» **Task**: When you reach the line containing "Given: Click the color palette grid icon" in the entries below, begin reproducing lines exactly, and stop once the line containing "Click the products" is done.

» **Exercise materials**:
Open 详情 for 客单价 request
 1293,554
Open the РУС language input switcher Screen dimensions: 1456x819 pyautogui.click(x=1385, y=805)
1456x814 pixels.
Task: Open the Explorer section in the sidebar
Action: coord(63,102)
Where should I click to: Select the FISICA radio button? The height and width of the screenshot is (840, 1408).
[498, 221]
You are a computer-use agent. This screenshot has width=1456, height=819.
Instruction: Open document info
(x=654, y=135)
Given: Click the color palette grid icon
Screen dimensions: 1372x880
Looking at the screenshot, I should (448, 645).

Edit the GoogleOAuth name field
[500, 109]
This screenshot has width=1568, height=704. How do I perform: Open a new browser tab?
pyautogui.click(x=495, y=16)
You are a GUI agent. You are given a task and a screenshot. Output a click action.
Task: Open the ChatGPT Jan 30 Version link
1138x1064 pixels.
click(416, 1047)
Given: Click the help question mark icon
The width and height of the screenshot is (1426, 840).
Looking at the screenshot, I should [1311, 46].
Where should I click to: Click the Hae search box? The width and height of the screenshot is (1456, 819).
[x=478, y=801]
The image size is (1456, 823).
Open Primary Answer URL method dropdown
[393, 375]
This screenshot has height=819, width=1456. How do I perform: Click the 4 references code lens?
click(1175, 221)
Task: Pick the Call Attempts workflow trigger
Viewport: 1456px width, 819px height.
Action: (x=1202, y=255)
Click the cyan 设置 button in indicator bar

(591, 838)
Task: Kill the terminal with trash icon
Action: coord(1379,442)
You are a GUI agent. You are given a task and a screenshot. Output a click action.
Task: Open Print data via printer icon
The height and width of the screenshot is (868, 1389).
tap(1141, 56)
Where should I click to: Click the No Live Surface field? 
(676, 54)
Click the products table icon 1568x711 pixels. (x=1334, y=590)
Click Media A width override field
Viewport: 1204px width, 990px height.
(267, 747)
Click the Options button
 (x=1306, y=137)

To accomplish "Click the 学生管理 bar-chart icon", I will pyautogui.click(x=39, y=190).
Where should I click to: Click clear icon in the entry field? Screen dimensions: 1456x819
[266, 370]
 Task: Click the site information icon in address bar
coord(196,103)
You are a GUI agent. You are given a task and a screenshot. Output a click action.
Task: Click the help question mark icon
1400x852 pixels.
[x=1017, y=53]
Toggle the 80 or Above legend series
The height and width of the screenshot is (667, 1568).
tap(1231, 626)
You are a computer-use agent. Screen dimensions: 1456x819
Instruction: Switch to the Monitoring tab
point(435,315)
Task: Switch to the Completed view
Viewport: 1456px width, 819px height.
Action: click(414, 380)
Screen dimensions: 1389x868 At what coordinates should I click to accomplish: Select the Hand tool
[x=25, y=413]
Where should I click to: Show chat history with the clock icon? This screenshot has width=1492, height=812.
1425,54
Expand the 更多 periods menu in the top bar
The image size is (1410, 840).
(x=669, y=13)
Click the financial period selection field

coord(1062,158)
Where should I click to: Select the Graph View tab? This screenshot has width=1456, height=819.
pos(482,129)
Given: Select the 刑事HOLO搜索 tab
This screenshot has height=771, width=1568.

» **Output of the exercise**:
Given: Click the color palette grid icon
Screen dimensions: 1372x880
Looking at the screenshot, I should (448, 645).

Edit the GoogleOAuth name field
[500, 109]
This screenshot has width=1568, height=704. How do I perform: Open a new browser tab?
pyautogui.click(x=495, y=16)
You are a GUI agent. You are given a task and a screenshot. Output a click action.
Task: Open the ChatGPT Jan 30 Version link
1138x1064 pixels.
click(416, 1047)
Given: Click the help question mark icon
The width and height of the screenshot is (1426, 840).
Looking at the screenshot, I should [1311, 46].
Where should I click to: Click the Hae search box? The width and height of the screenshot is (1456, 819).
[x=478, y=801]
The image size is (1456, 823).
Open Primary Answer URL method dropdown
[393, 375]
This screenshot has height=819, width=1456. How do I perform: Click the 4 references code lens?
click(1175, 221)
Task: Pick the Call Attempts workflow trigger
Viewport: 1456px width, 819px height.
Action: (x=1202, y=255)
Click the cyan 设置 button in indicator bar

(591, 838)
Task: Kill the terminal with trash icon
Action: coord(1379,442)
You are a GUI agent. You are given a task and a screenshot. Output a click action.
Task: Open Print data via printer icon
The height and width of the screenshot is (868, 1389).
tap(1141, 56)
Where should I click to: Click the No Live Surface field? 
(676, 54)
Click the products table icon 1568x711 pixels. (x=1334, y=590)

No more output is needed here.